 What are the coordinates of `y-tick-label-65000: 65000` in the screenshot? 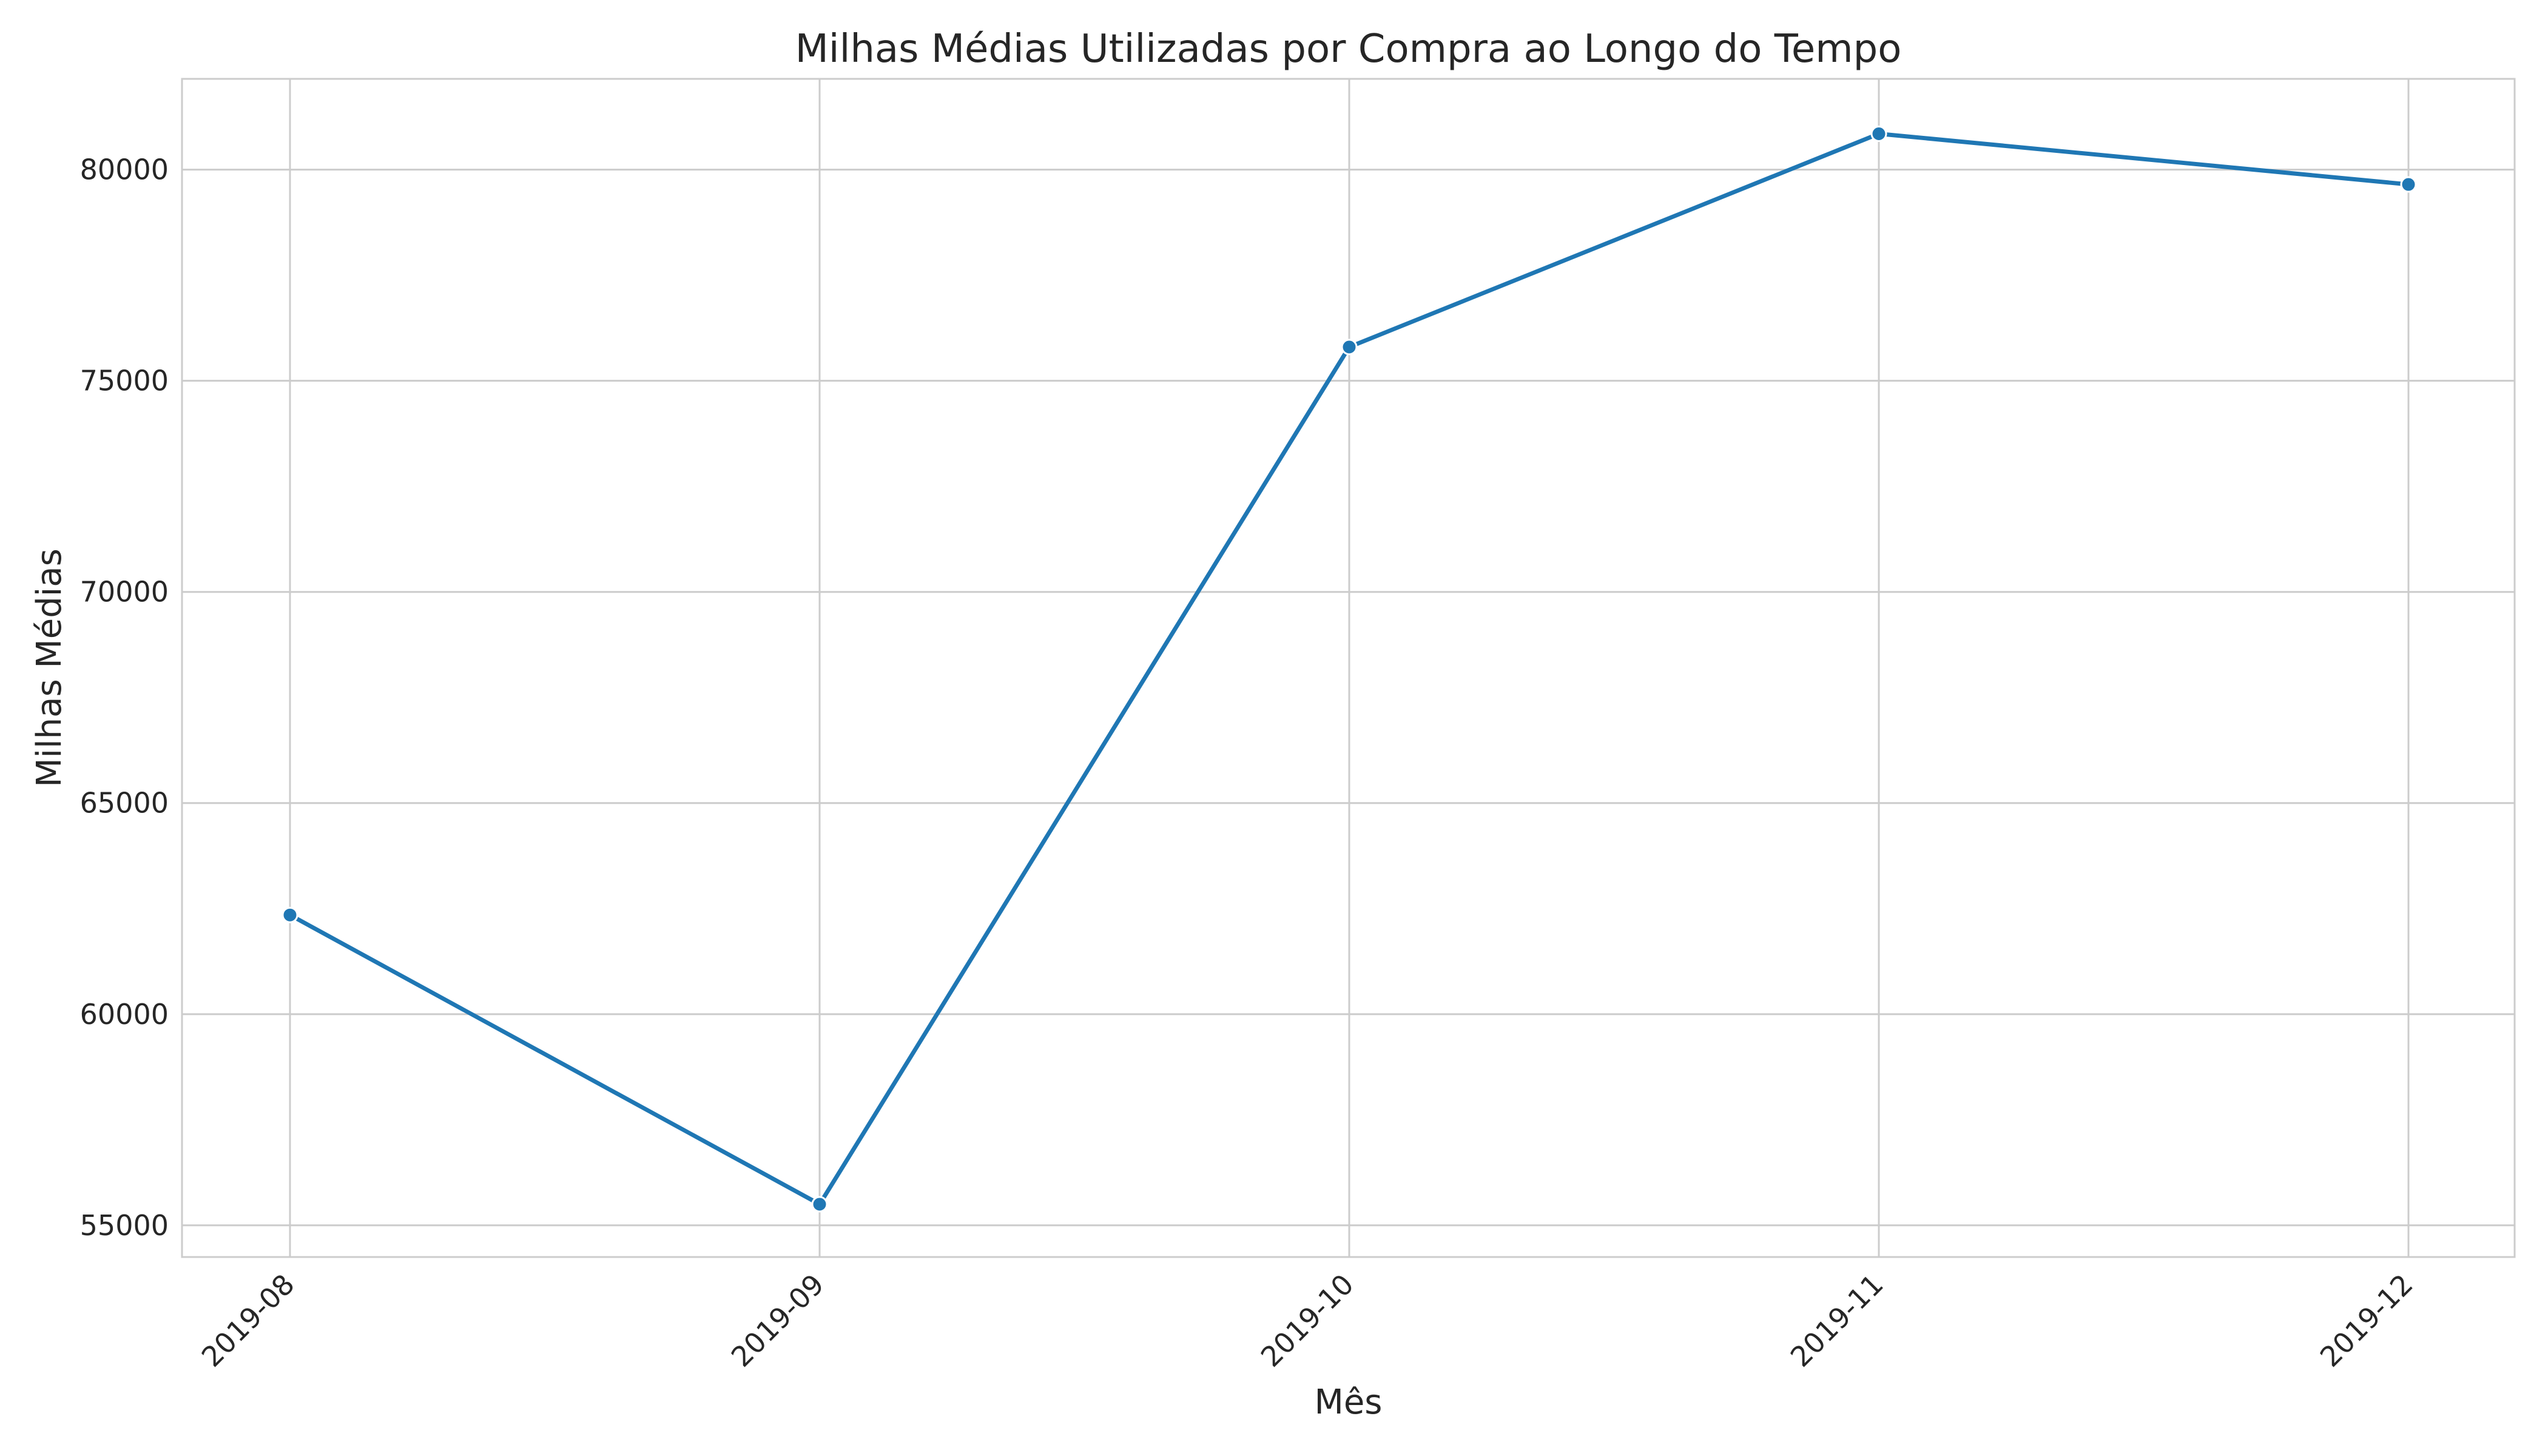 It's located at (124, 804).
════════
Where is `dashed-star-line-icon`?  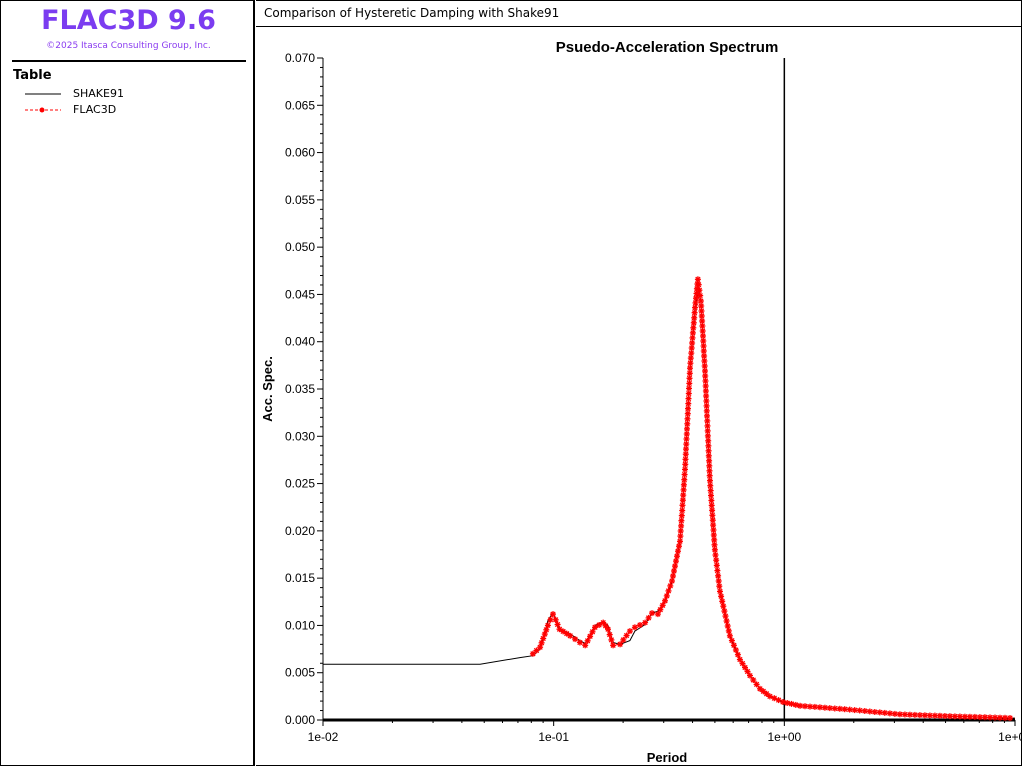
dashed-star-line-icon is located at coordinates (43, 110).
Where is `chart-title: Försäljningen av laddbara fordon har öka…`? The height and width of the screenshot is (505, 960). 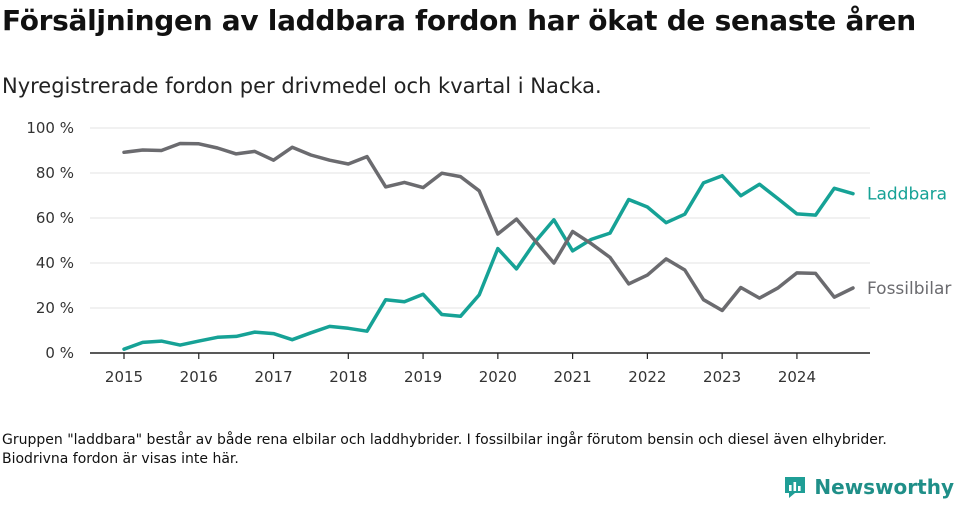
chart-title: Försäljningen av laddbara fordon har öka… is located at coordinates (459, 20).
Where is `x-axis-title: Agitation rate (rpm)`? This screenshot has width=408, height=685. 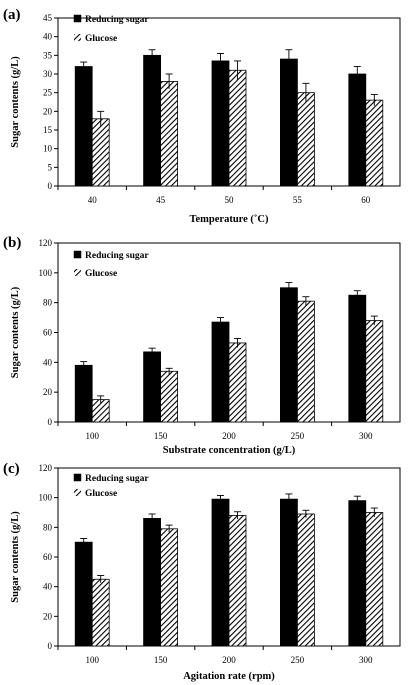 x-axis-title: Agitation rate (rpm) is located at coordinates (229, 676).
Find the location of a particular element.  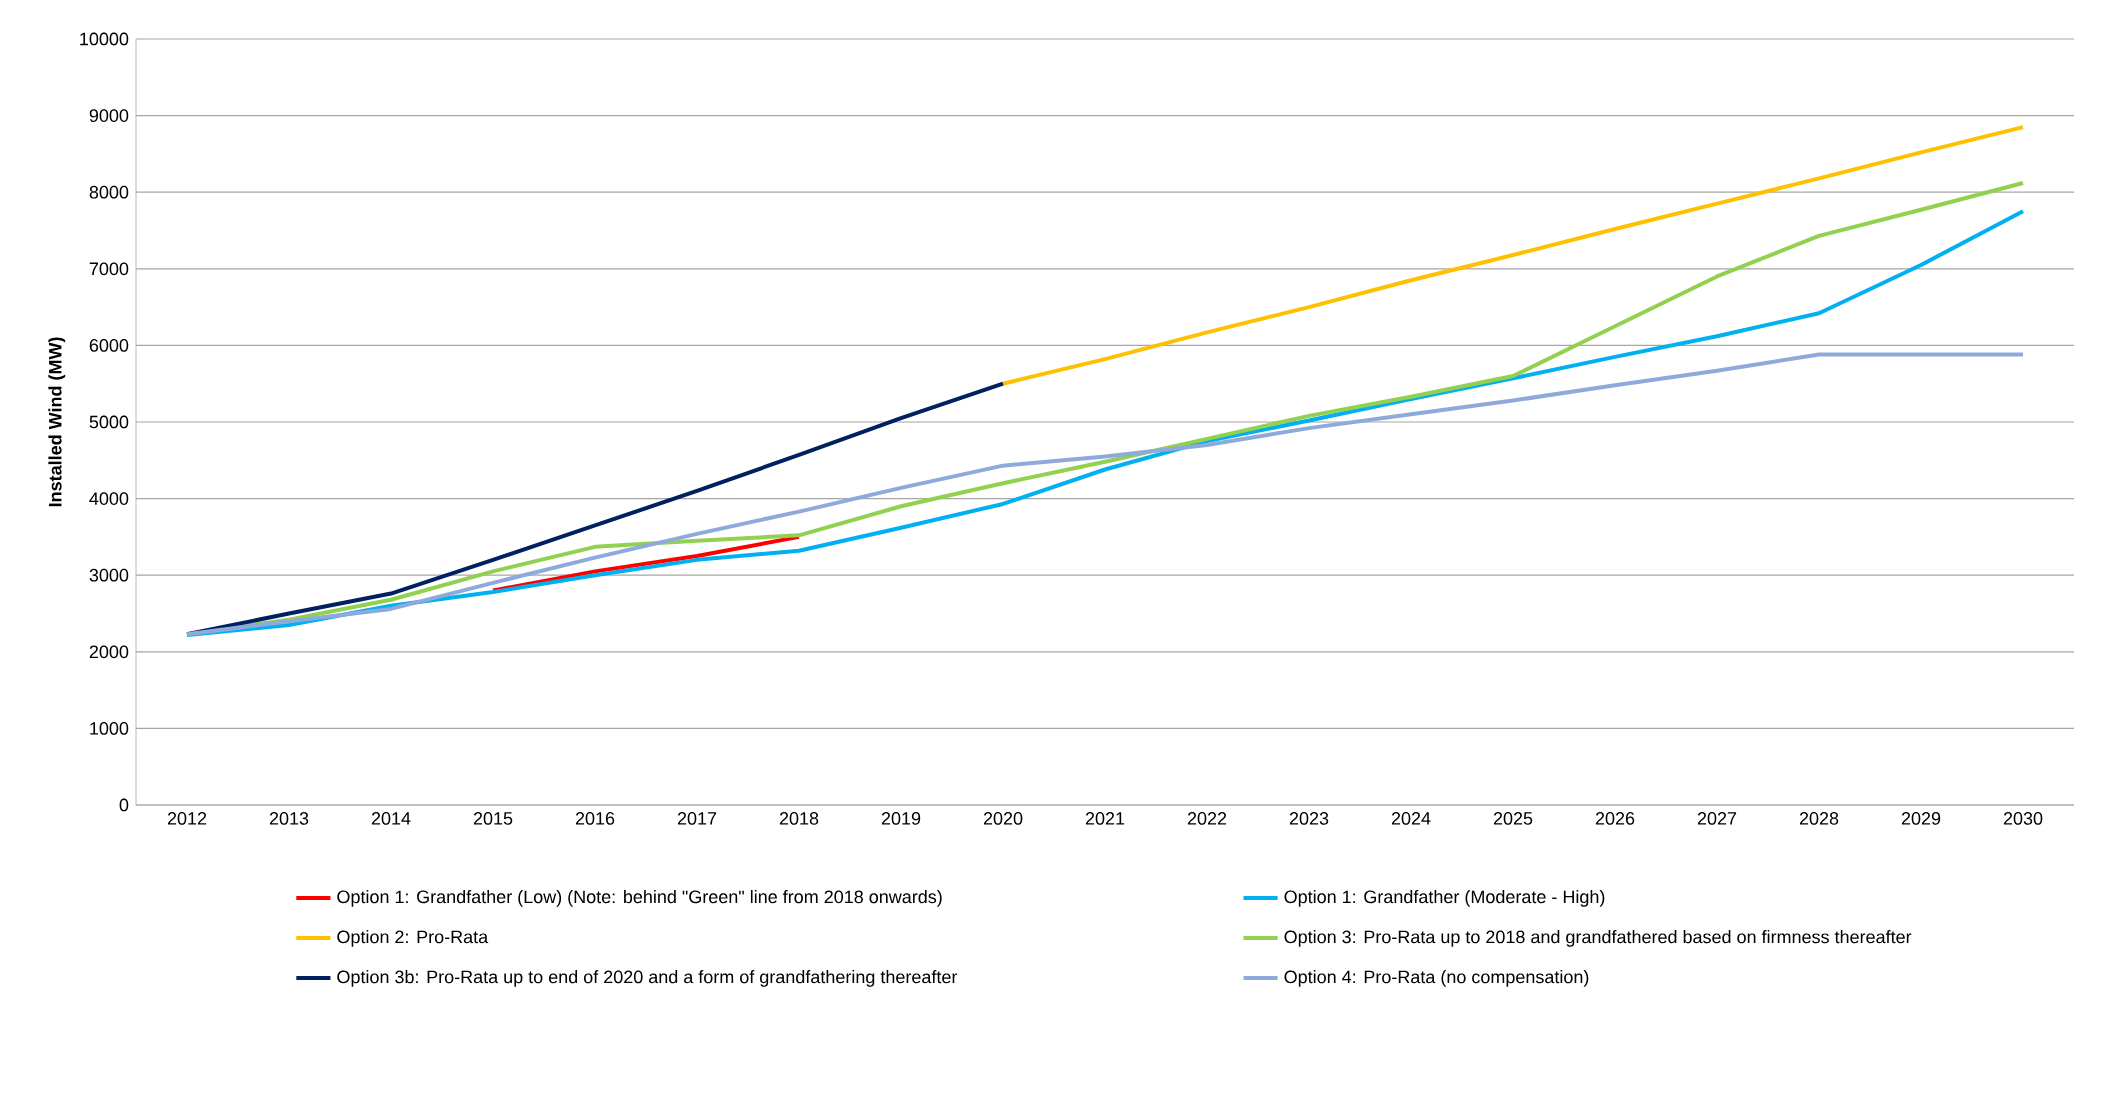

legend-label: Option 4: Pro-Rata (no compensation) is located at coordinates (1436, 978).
════════
◆ **Instruction**: Turn the part of the data that opens with the line containing "is (505, 960)." and closes with the line containing "chart-title: Försäljningen av laddbara fordon har öka… is", both lines included, into a numbered list. Skip blank lines and leave the pictures out.

◆ **Reply to the task**:
1. Where is `chart-title: Försäljningen av laddbara fordon har öka…`? The height and width of the screenshot is (505, 960). 
2. chart-title: Försäljningen av laddbara fordon har öka… is located at coordinates (459, 20).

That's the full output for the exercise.